#### [TEXT SHOWN]
★ ★ ★ ★ ★

The order of the traceback is a little confusing, but we can more or less follow through what happened:

1	At line 15 in our FT, we go into our `self.wait_for` helper, passing it the `lambda`-ified version of the `assertEqual`.
2	We go into `self.wait_for` in base.py, where we can see that we’re inside `fn()`, which is the name for our lambda inside the helper.
3	To explain where the exception has actually come from, the traceback takes us back into test_list_item_validation.py and inside the body of the `lambda` function, and tells us that it the attempt to find the `.invalid-feedback` element that failed.

We’re into the realm of functional programming now, passing functions as arguments to other functions, and it can be a little mind-bending. I know it took me a little while to get used to! Have a couple of read-throughs of this code, and the code back in the FT, to let it sink in; and if you’re still confused, don’t worry about it too much, and let your confidence grow from working with it. We’ll use it a few more times in this book and make it even more functionally fun, you’ll see.

★ ★ ★ ★ ★

#### [SUPPLIED MATERIAL]
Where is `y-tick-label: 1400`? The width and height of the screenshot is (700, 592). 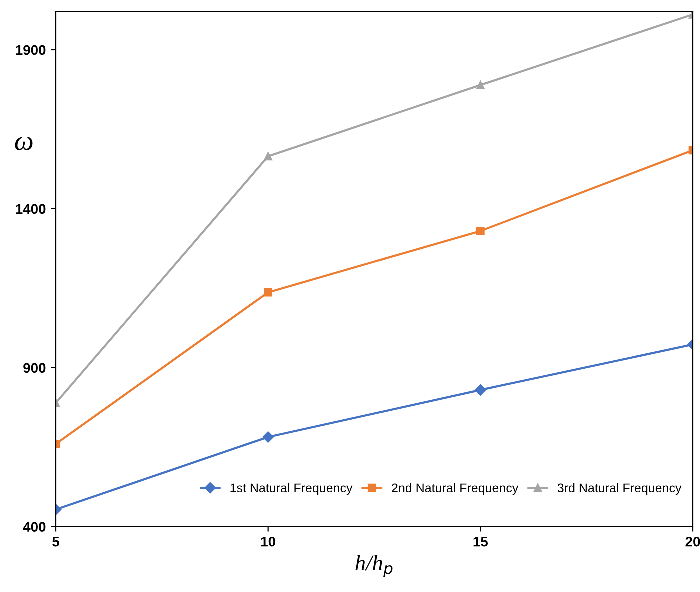 y-tick-label: 1400 is located at coordinates (31, 209).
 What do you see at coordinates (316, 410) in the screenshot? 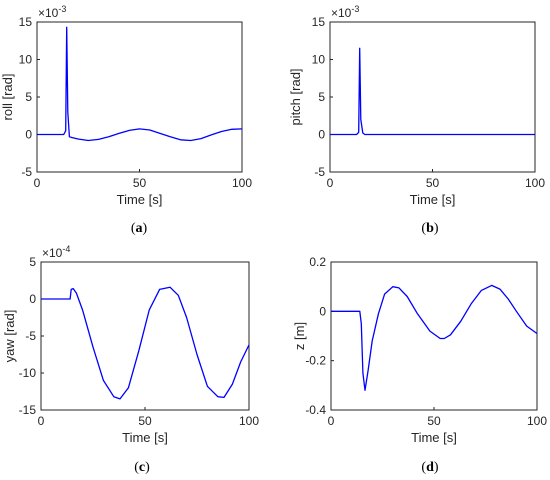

★ ★ ★ ★ ★

#### [REQUIREMENT 1]
According to the passage about the traceback, what is `fn()` the name for?
#### [REQUIREMENT 2]
Quote the passage about the traceback word for word, starting with "The order of" and going on through "element that failed.".
#### [REQUIREMENT 3]
List each distinct code term that the passage about the traceback mentions, leaving out file names and giving each term once.
The material is separate from the passage about the traceback.

#### [EXERCISE SOLUTION 1]
It is the name for the lambda inside the `self.wait_for` helper.

#### [EXERCISE SOLUTION 2]
The order of the traceback is a little confusing, but we can more or less follow through what happened:

1	At line 15 in our FT, we go into our `self.wait_for` helper, passing it the `lambda`-ified version of the `assertEqual`.
2	We go into `self.wait_for` in base.py, where we can see that we’re inside `fn()`, which is the name for our lambda inside the helper.
3	To explain where the exception has actually come from, the traceback takes us back into test_list_item_validation.py and inside the body of the `lambda` function, and tells us that it the attempt to find the `.invalid-feedback` element that failed.

#### [EXERCISE SOLUTION 3]
self.wait_for
lambda
assertEqual
fn()
.invalid-feedback